DESCRIPTION OF THE TASK:
Print each entry below precisely as shown.
____ PROVIDED MATERIAL
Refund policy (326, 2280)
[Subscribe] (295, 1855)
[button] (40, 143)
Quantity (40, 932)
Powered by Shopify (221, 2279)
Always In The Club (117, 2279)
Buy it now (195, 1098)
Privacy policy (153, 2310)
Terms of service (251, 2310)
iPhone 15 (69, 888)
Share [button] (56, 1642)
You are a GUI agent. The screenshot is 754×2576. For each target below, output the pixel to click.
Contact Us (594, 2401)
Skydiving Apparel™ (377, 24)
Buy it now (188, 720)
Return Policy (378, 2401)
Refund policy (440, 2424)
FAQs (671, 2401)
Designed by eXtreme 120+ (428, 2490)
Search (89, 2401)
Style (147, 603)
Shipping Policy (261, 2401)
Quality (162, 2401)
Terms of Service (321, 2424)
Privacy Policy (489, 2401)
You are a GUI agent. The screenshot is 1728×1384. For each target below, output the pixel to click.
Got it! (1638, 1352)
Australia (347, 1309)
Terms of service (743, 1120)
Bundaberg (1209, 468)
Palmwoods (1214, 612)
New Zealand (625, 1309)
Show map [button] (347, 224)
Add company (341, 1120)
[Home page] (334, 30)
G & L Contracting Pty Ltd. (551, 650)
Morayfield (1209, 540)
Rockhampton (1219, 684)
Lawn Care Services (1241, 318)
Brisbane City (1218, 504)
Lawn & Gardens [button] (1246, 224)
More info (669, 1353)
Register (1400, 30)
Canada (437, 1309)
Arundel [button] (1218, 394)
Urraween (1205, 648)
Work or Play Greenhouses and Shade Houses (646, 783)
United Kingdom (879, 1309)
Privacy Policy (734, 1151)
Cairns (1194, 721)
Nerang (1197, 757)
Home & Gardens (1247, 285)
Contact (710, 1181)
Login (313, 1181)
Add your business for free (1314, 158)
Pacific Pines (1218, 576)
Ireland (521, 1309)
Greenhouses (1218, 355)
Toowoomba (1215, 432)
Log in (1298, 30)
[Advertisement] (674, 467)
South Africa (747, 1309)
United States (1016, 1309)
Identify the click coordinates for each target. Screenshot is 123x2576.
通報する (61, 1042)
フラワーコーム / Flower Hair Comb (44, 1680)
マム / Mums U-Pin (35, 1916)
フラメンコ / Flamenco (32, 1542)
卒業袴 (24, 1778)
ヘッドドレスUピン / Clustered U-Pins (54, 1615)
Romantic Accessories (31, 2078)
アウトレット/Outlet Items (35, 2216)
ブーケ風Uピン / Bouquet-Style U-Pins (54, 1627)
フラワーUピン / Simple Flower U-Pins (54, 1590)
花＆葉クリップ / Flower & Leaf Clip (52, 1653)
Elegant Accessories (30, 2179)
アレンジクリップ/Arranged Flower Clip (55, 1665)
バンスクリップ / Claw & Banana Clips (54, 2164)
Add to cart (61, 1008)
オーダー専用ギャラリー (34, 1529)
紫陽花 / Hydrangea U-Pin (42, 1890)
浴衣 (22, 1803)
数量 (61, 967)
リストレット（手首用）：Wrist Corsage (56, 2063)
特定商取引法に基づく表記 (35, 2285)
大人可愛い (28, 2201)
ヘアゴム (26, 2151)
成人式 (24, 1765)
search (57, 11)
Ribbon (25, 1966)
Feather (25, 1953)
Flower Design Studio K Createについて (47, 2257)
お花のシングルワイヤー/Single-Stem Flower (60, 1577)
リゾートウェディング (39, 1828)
________
REPLY:
Refund policy (326, 2280)
[Subscribe] (295, 1855)
[button] (40, 143)
Quantity (40, 932)
Powered by Shopify (221, 2279)
Always In The Club (117, 2279)
Buy it now (195, 1098)
Privacy policy (153, 2310)
Terms of service (251, 2310)
iPhone 15 (69, 888)
Share [button] (56, 1642)
You are a GUI agent. The screenshot is 754×2576. For each target below, output the pixel to click.
Contact Us (594, 2401)
Skydiving Apparel™ (377, 24)
Buy it now (188, 720)
Return Policy (378, 2401)
Refund policy (440, 2424)
FAQs (671, 2401)
Designed by eXtreme 120+ (428, 2490)
Search (89, 2401)
Style (147, 603)
Shipping Policy (261, 2401)
Quality (162, 2401)
Terms of Service (321, 2424)
Privacy Policy (489, 2401)
You are a GUI agent. The screenshot is 1728×1384. For each target below, output the pixel to click.
Got it! (1638, 1352)
Australia (347, 1309)
Terms of service (743, 1120)
Bundaberg (1209, 468)
Palmwoods (1214, 612)
New Zealand (625, 1309)
Show map [button] (347, 224)
Add company (341, 1120)
[Home page] (334, 30)
G & L Contracting Pty Ltd. (551, 650)
Morayfield (1209, 540)
Rockhampton (1219, 684)
Lawn Care Services (1241, 318)
Brisbane City (1218, 504)
Lawn & Gardens [button] (1246, 224)
More info (669, 1353)
Register (1400, 30)
Canada (437, 1309)
Arundel [button] (1218, 394)
Urraween (1205, 648)
Work or Play Greenhouses and Shade Houses (646, 783)
United Kingdom (879, 1309)
Privacy Policy (734, 1151)
Cairns (1194, 721)
Nerang (1197, 757)
Home & Gardens (1247, 285)
Contact (710, 1181)
Login (313, 1181)
Add your business for free (1314, 158)
Pacific Pines (1218, 576)
Ireland (521, 1309)
Greenhouses (1218, 355)
Toowoomba (1215, 432)
Log in (1298, 30)
[Advertisement] (674, 467)
South Africa (747, 1309)
United States (1016, 1309)
Identify the click coordinates for each target. Screenshot is 123x2576.
通報する (61, 1042)
フラワーコーム / Flower Hair Comb (44, 1680)
マム / Mums U-Pin (35, 1916)
フラメンコ / Flamenco (32, 1542)
卒業袴 (24, 1778)
ヘッドドレスUピン / Clustered U-Pins (54, 1615)
Romantic Accessories (31, 2078)
アウトレット/Outlet Items (35, 2216)
ブーケ風Uピン / Bouquet-Style U-Pins (54, 1627)
フラワーUピン / Simple Flower U-Pins (54, 1590)
花＆葉クリップ / Flower & Leaf Clip (52, 1653)
Elegant Accessories (30, 2179)
アレンジクリップ/Arranged Flower Clip (55, 1665)
バンスクリップ / Claw & Banana Clips (54, 2164)
Add to cart (61, 1008)
オーダー専用ギャラリー (34, 1529)
紫陽花 / Hydrangea U-Pin (42, 1890)
浴衣 (22, 1803)
数量 (61, 967)
リストレット（手首用）：Wrist Corsage (56, 2063)
特定商取引法に基づく表記 (35, 2285)
大人可愛い (28, 2201)
ヘアゴム (26, 2151)
成人式 (24, 1765)
search (57, 11)
Ribbon (25, 1966)
Feather (25, 1953)
Flower Design Studio K Createについて (47, 2257)
お花のシングルワイヤー/Single-Stem Flower (60, 1577)
リゾートウェディング (39, 1828)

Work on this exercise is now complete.